I returned home when I was released for Christmas break. Sadly neither Mark nor Sage were ready for release from the hospital at that time. But soon afterwards, Mark was able to go home and a few months later Sage followed. It was difficult with them both home. There were struggles, but I had immense help from my family, Julie’s family and Interim Healthcare, the nurses that were dispatched daily to my house to help with Sage. The past six years has not been without its struggles. Hospitalizations for pneumonia, the even deadlier RSV, for another round of laser eye surgery and the like. Visits with specialists from here to Fort Worth. Constant check-ups and follow-ups. It was tasking, exhausting and even frustrating at times, but I honestly would not change a single thing.
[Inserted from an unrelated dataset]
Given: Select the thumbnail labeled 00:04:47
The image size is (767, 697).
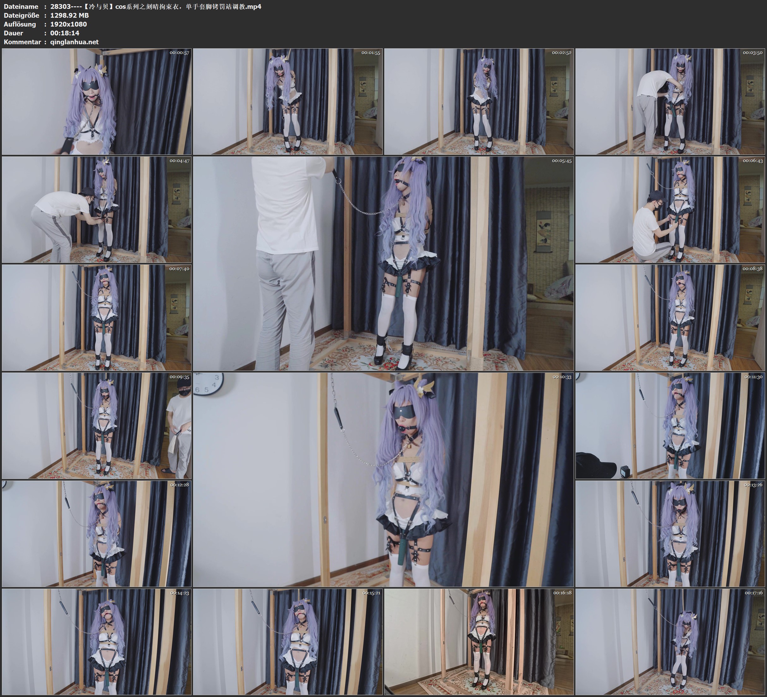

I’m glad to say that Sage and Mark are nearly 7 years-old. Sage no longer has a prescription list of medicines that would make a pharmacy jealous. He was released from his last specialist nearly a year ago, has physical, speech and occupational therapy three times a week and only occasionally gets pneumonia. He is considered mentally disabled, but for what he lacks in the average 6 year-olds scholastic education he makes up for in cleverness. As for Mark, after his release, he was pretty much as healthy as a horse. Glasses are about the only disability he has. Unless you consider not listening to his mother a disability. They’re rambunctious, energetic, rebellious at times, and just fascinating to interact with and watch. They keep me and everyone involved in their lives on their toes. I look forward to asking them what theme they want for their birthday party this year. Something only Mark has decided because Sage was unable to speak coherently for several years. Now though, with the help of therapy, Mark and Sage can argue about it, like two brothers are supposed to. I know there will never be a dull moment with them, because there has yet to have been one since they were born and I, and everyone else, look forward to each and every single one.